Health officials responding to the ongoing Ebola outbreak in the Democratic Republic of Congo (DRC) report that patients are exhibiting milder symptoms than in previous epidemics, complicating efforts to control the spread of the virus. The outbreak, detected in mid-May 2026, has affected more than 1,000 individuals and resulted in over 250 deaths, though experts believe actual figures are likely higher.
According to Dr. Marie-Roseline Belizaire, who leads the World Health Organization’s (WHO) intervention in the region, approximately 90 percent of those infected do not develop the severe internal and external bleeding characteristic of the disease’s late stages. This contrasts with earlier outbreaks, such as the 2014 West Africa epidemic caused by the Zaire Ebola virus, where about half of the patients exhibited such hemorrhagic symptoms. Early data from the current crisis also suggest a potentially lower fatality rate.
The virus in this outbreak, identified as the Bundibugyo strain, differs from Zaire Ebola but follows a similar progression from initial “dry” symptoms—fever, fatigue, and body aches—to “wet” symptoms including diarrhea and vomiting. Both stages can resemble other common illnesses in the DRC, such as malaria or typhoid, making clinical diagnosis challenging. Experts warn that the absence of dramatic bleeding in most patients may enable continued transmission, as many remain undiagnosed and interact with others without seeking medical help.
Dr. Chikwe Ihekweazu, executive director of WHO’s Health Emergencies Program, expressed concern that the milder presentation could prolong the outbreak’s duration. “This might be an indicator for an outbreak that lasts a lot longer,” he said. Supporting this view, researchers have identified several unresolved clusters of viral hemorrhagic fever, including cases in neighboring Burundi and South Sudan, which could indicate the virus has circulated more widely and for a longer period than initially recognized.

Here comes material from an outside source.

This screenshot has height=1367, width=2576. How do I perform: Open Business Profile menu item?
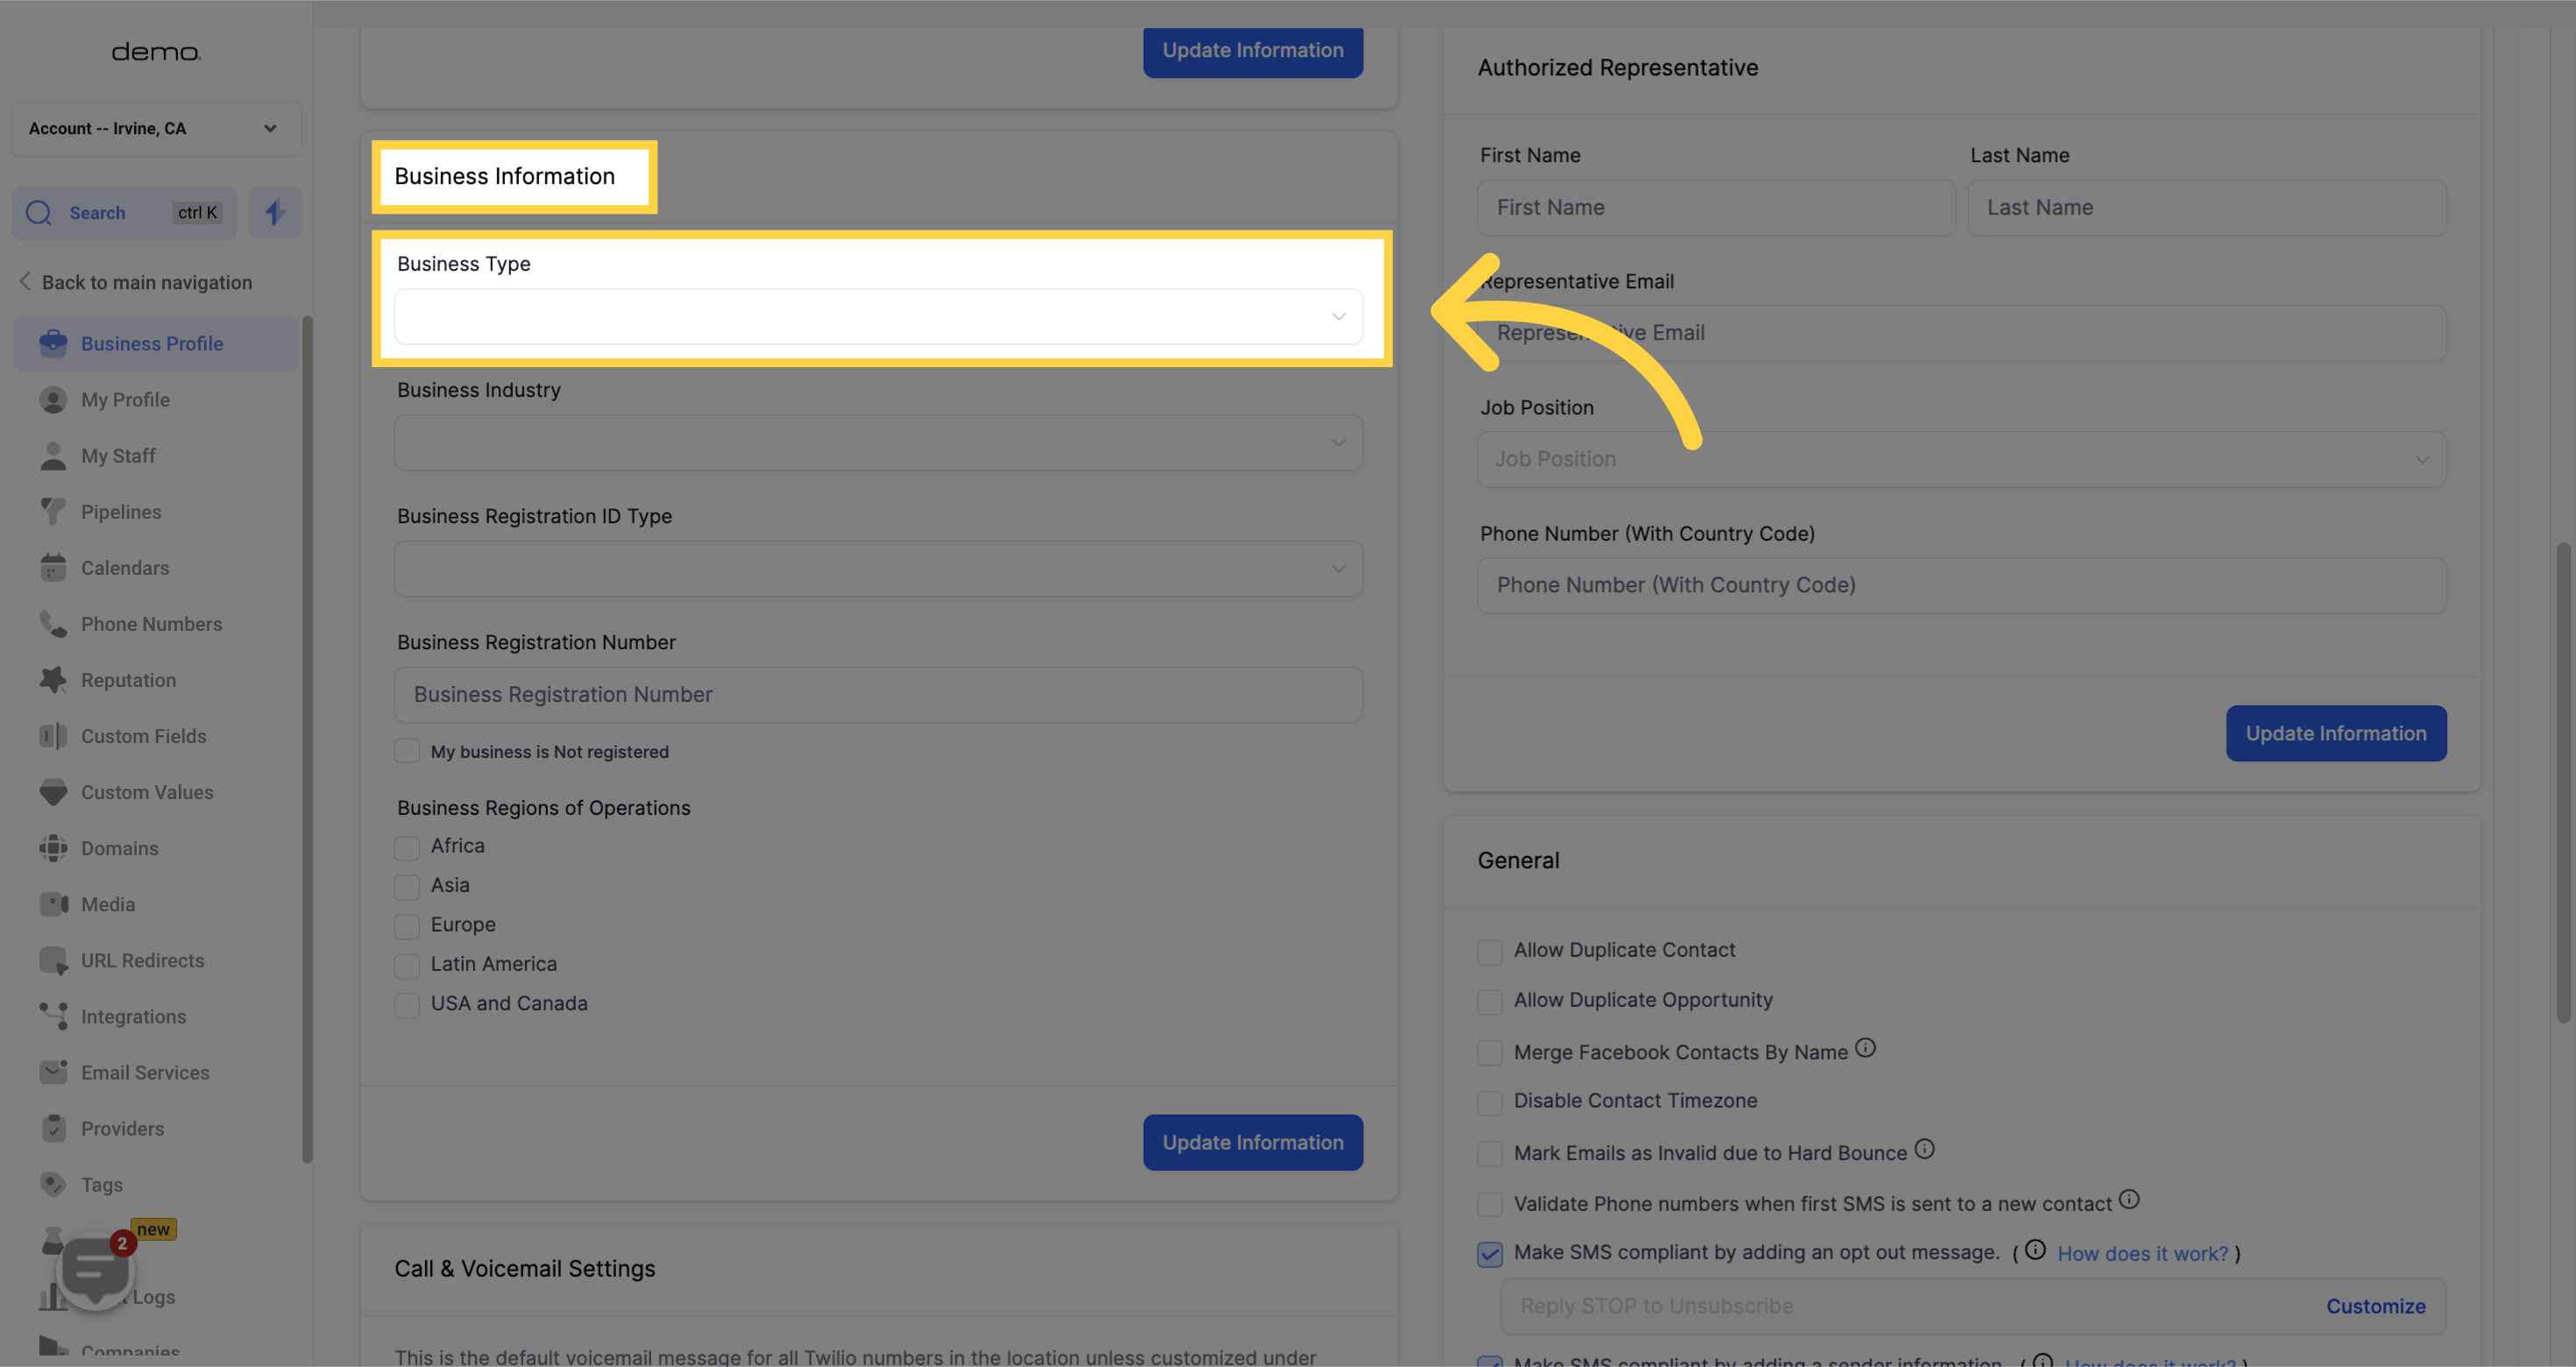tap(152, 344)
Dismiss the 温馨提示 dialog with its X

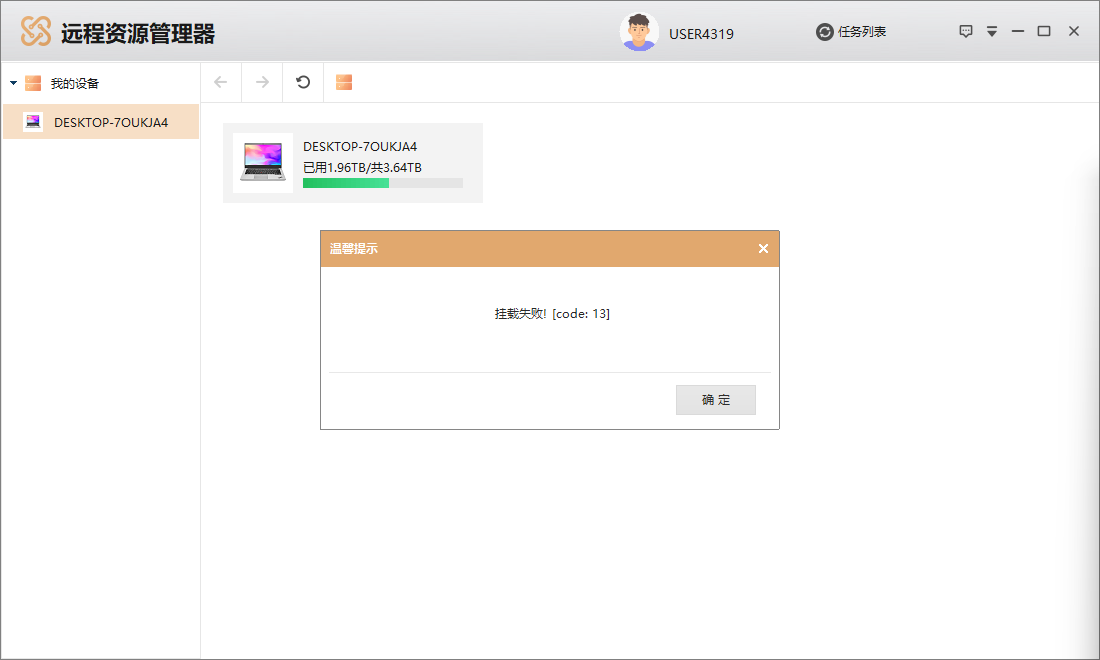coord(763,249)
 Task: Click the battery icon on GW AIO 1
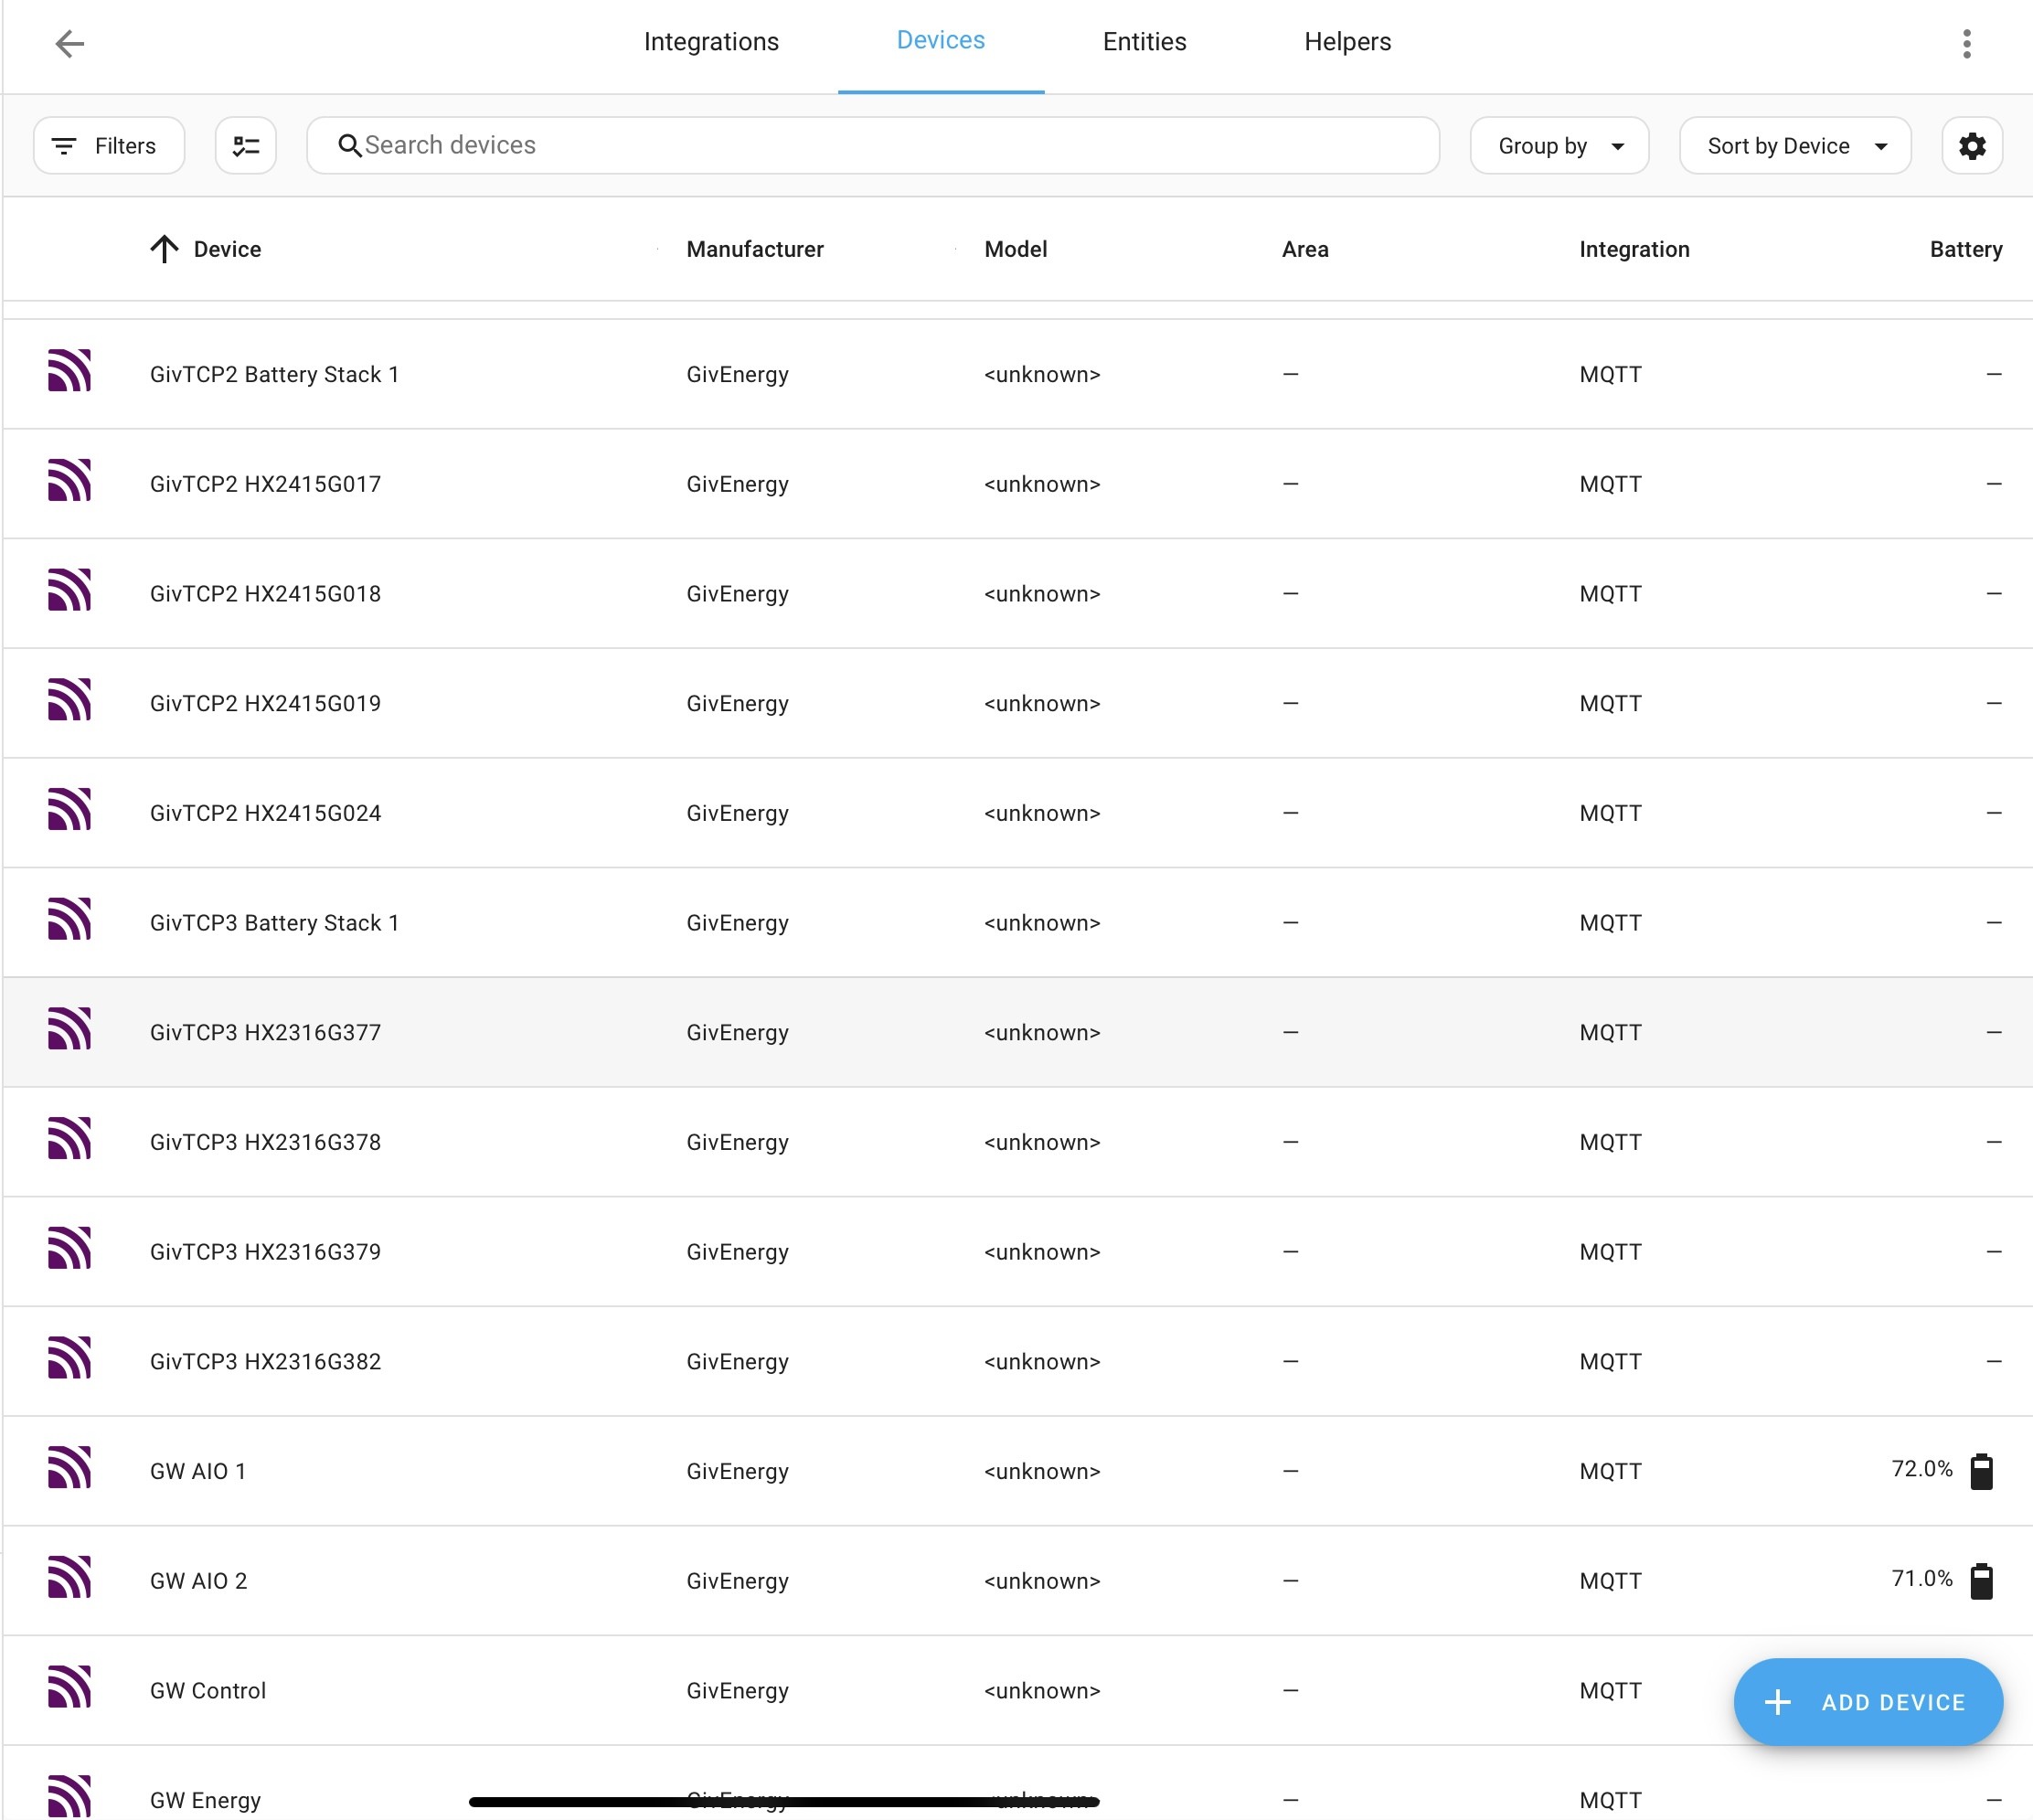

Contact tracing has proven difficult, as patients typically report fewer contacts than expected, and only about half of these contacts have been located and monitored. Dr. Craig Spencer, a public health expert at Brown University, highlighted the risk posed by these “unfollowed contacts,” which may continue to propagate the outbreak.
Several factors hinder timely treatment and outbreak containment. Many patients arrive at healthcare facilities only when critically ill, often after mistaking Ebola symptoms for malaria or attributing signs to supernatural causes. Fear and misinformation also discourage individuals from seeking care, with some worried about isolation and rumors regarding organ harvesting. Some patients initially turn to traditional healers or under-resourced small clinics, delaying effective diagnosis and treatment.
Resources vary substantially by region. While Ebola treatment centers in Ituri Province—considered the outbreak’s epicenter—are relatively well equipped, facilities in neighboring North Kivu Province, including the towns of Beni and Butembo, face severe shortages of testing capacity and protective gear. Kate White, emergency medical coordinator for Doctors Without Borders in the DRC, described the health system as “extremely fragile,” with many clinics struggling to provide basic care and containment measures.
The situation underscores the challenges of responding to an Ebola outbreak with atypical presentations amid a fragile health infrastructure. Authorities continue to work to improve surveillance, expand testing, and engage communities to mitigate the spread of the disease.